Exercise objective: Print the entries in full, word for word, but not the pictures.

Available records:
--------

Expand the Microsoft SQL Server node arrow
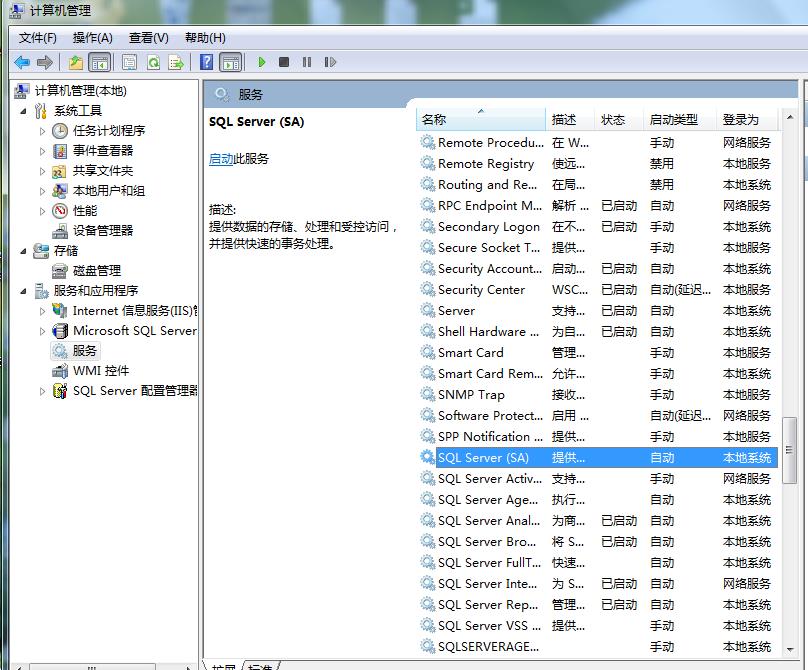This screenshot has width=808, height=670. (42, 331)
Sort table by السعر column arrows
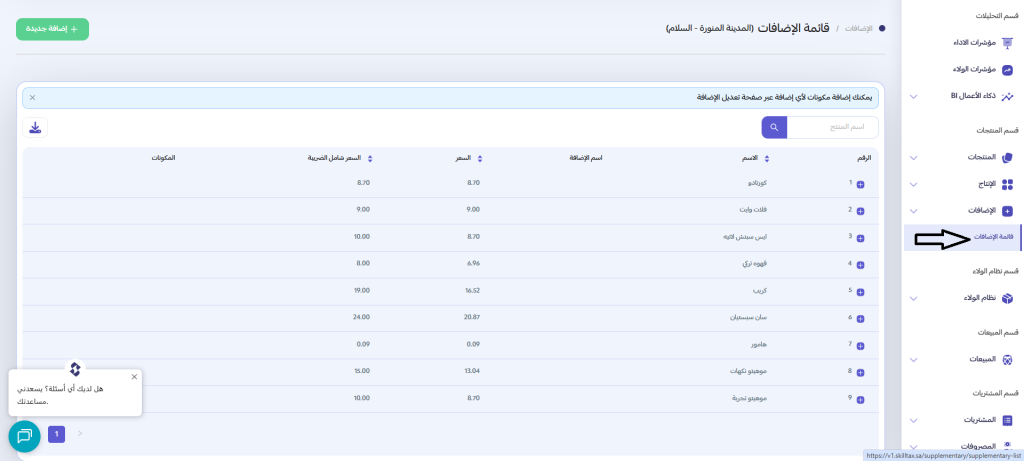Screen dimensions: 1024x461 [480, 158]
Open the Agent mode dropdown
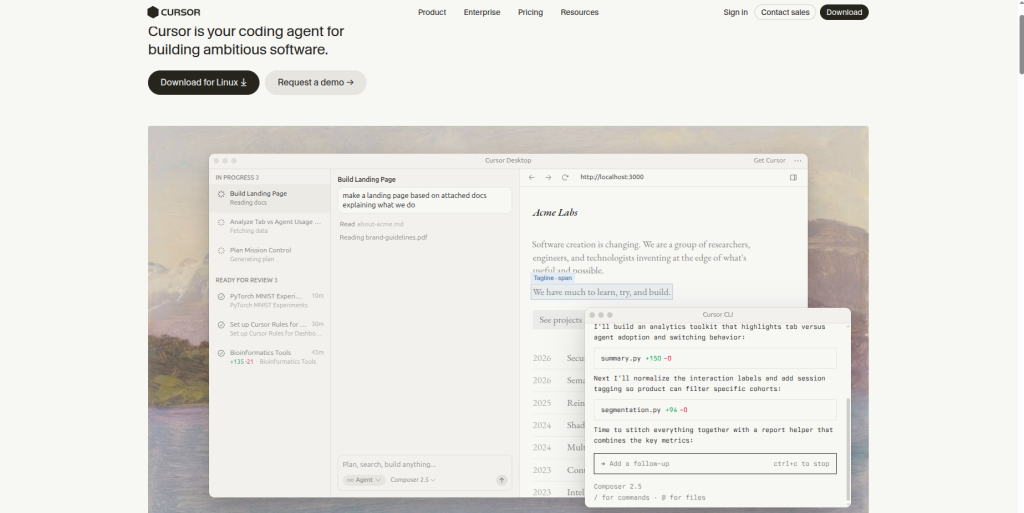Image resolution: width=1024 pixels, height=513 pixels. tap(364, 480)
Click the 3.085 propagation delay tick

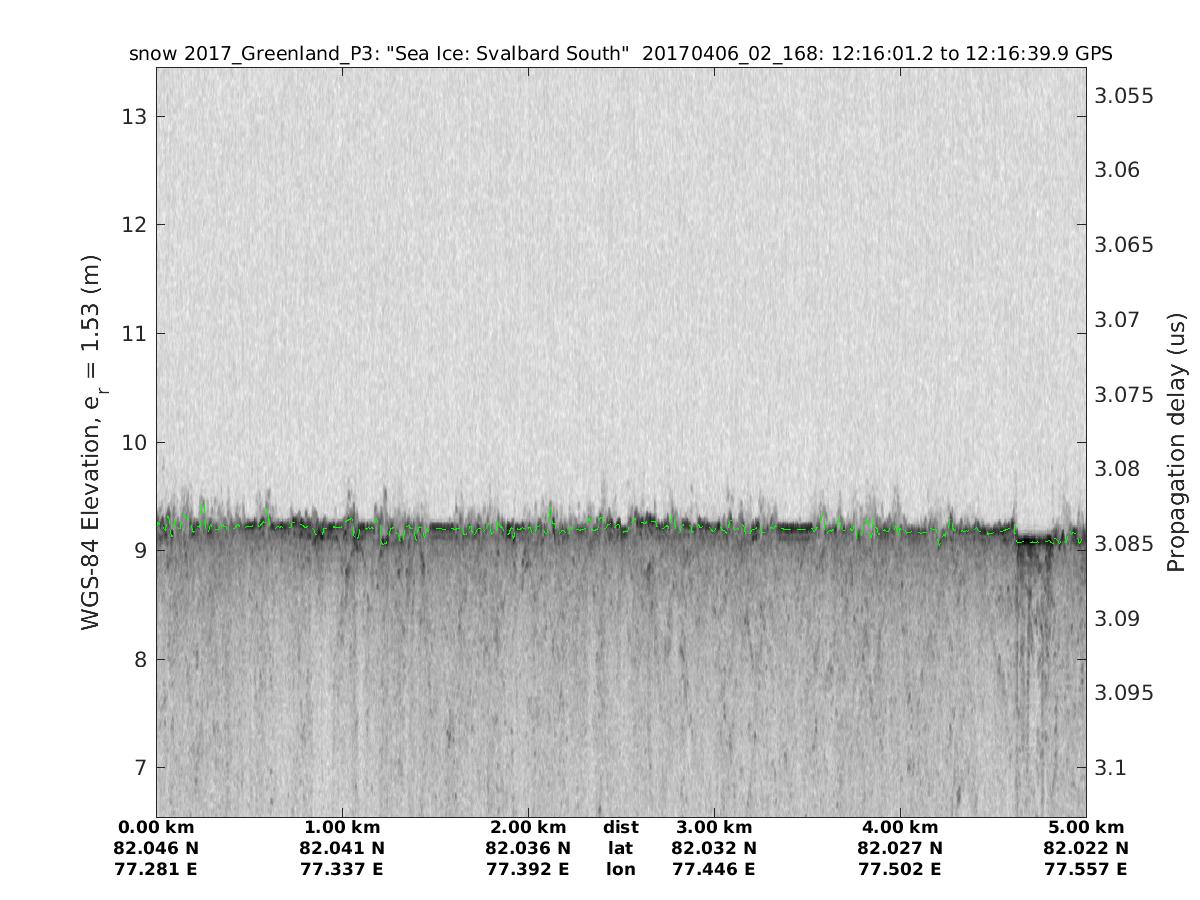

--------

Solution to the problem:
Expand the Microsoft SQL Server node arrow
This screenshot has width=808, height=670. (42, 331)
Sort table by السعر column arrows
Screen dimensions: 1024x461 [480, 158]
Open the Agent mode dropdown
Image resolution: width=1024 pixels, height=513 pixels. tap(364, 480)
Click the 3.085 propagation delay tick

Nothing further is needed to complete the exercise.